2018年7月13日

Date: 16:00-18:00, Friday, July 13, 2018
Place: 3F, Lecture room, Main Chemistry Build.
Speaker: Riko IIZUKA-OKU

日 時:2018年7月13日(金)16:00~18:00
場 所: 化学本館3階講義室
講演者:飯塚 理子

講演者:飯塚 理子(Riko IIZUKA-OKU)
タイトル:高温高圧実験による鉄-ケイ酸塩-水系の多軽元素の探索
Title: Searching for multi light elements in iron-silicate-water system using high pressure and high temperature experiments: Implications for the Earth’s evolution

要旨:
現在の地球中心コアには、Fe-Ni合金の他に複数の軽元素(H, C, O, Si, S)が含まれていると考えられている。有力候補の1つである水素は、X線で検出できないこと、脱圧時に鉄から抜けてしまうなどの実験上の制約から、その固溶量の直接的な定量化は困難とされていた。近年、パルス中性子源と大型6軸プレスを用いた高温高圧下での中性子回折測定により、鉄のfcc相への水素固溶量が決定された (Machida et al., 2014; Iizuka-Oku et al., 2017)。
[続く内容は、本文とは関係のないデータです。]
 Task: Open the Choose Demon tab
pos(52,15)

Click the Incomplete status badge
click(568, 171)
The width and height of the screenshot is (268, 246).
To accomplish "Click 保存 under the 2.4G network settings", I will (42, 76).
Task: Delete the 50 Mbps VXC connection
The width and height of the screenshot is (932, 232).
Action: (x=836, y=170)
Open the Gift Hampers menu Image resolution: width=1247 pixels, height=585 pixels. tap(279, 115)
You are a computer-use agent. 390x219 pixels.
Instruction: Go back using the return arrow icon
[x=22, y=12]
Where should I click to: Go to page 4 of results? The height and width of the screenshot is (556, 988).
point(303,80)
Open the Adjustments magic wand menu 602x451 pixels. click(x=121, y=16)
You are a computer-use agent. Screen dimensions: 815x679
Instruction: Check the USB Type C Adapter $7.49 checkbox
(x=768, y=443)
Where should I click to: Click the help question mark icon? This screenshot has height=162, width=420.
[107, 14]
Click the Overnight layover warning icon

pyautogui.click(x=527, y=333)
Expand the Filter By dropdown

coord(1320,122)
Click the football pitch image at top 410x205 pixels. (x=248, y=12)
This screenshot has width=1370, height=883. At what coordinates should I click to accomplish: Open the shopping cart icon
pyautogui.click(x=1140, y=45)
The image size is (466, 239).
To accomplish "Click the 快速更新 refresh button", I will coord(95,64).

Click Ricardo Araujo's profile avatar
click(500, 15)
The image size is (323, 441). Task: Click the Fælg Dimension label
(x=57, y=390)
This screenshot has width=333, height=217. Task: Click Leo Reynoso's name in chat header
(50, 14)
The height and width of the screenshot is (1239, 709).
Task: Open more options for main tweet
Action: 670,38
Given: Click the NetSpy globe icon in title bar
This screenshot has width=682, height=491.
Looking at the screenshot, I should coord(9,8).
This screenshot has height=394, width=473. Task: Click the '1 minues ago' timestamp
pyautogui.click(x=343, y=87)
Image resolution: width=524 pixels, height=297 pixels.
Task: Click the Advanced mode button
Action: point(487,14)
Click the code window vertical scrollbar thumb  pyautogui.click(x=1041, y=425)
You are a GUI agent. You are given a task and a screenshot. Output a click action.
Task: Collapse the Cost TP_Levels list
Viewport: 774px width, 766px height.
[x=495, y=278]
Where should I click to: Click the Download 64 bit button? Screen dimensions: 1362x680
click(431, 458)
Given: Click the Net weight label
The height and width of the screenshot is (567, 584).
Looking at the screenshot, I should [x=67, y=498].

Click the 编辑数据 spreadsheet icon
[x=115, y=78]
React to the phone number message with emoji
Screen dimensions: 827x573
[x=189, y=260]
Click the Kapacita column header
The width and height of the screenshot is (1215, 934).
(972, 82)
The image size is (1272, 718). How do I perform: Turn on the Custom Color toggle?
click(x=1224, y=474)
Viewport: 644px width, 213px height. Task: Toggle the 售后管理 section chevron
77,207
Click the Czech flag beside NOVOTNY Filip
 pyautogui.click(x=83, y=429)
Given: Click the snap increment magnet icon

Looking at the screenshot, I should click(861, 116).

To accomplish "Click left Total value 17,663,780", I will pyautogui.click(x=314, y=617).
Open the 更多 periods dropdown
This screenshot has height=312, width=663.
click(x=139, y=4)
とりわけ、地球の始源物質を模擬した鉄–ケイ酸塩–水系の出発試料において、含水鉱物が脱水してできた水と鉄とが酸化還元反応を経て、4 GPa, 700°Cの固体状態の鉄でも有意な水素化が起きることが明らかになった。原始地球形成の初期段階において、水素が他の軽元素に先駆けて鉄へ溶け込み鉄水素化物となった後に、他の軽元素も徐々に取り込まれ、重力分離を起こして沈降していく鉄と共にコアへ軽元素が運ばれたことが示唆される。地球の進化過程の解明に向けて、純粋な鉄ではなく、鉄水素化物とケイ酸塩間における複数の軽元素の分配を調べることが今後重要である。そこで本研究では、FeとFeSの共晶点が1000°C以下と比較的低く、固体の鉄にも僅かながらに溶けることが知られている硫黄に着目し、水素Hと硫黄Sの2元素を含んだ鉄–ケイ酸塩–水系の試料で高温高圧実験を行い、鉄の水素化反応に対して硫黄が及ぼす影響について調べた。
初期試料として、モル比1:1のSiO2とMg(OD)2(やMgO)に、FeやS(またはFeS)の割合を変えて加えた混合粉末を調製した。マルチアンビルプレスにおける加圧は6-6方式とし、これまでに開発・改良を進めてきたスチールジャケット付きのWC製アンビルを2段目アンビルに使用した。圧媒体には角を落とした立方体のCr-doped MgO焼結体を用い、ZrO2スリーブの断熱材とグラファイトヒーター、パイロフィライト製のプレガスケットを組み合わせたセル構成とした。まず、東大物性研にある500トンプレスを用いて~6 GPa, 1650°Cまでのクエンチ実験を複数回行い、温度によるFe-FeS固溶体の有無と相関係を調べた。つくばKEK, PF-AR (NE7A, NE5C)での放射光X線を用いた高温高圧下その場観察により、X線回折パターンから4-6 GPaの高圧下の昇温過程での生成物を同定し、新たに開発した高解像度のX線イメージングカメラシステムを用いて試料が全溶融し鉄が凝集して球になる様子をリアルタイムで観察した。さらに、J-PARCの高温高圧ビームラインPLANET (BL11) にて6軸プレス圧姫を用いた高温高圧下での中性子その場観察を行い、~6 GPa, 550°Cと700°Cでの鉄化合物中に含まれる水素量を見積もった。それぞれの実験で回収した試料についてX線回折測定とSEM-EDS分析を行い、反応生成物と元素の分布を調べた。
セミナーでは、クエンチ実験と、X線および中性子によるその場観察の結果について順に紹介し、硫黄が含まれる系での反応過程と硫黄共存による鉄の水素化への影響について多角的に考察する。最後に現状の問題点から改善すべき点を挙げ、今後の展望を述べる。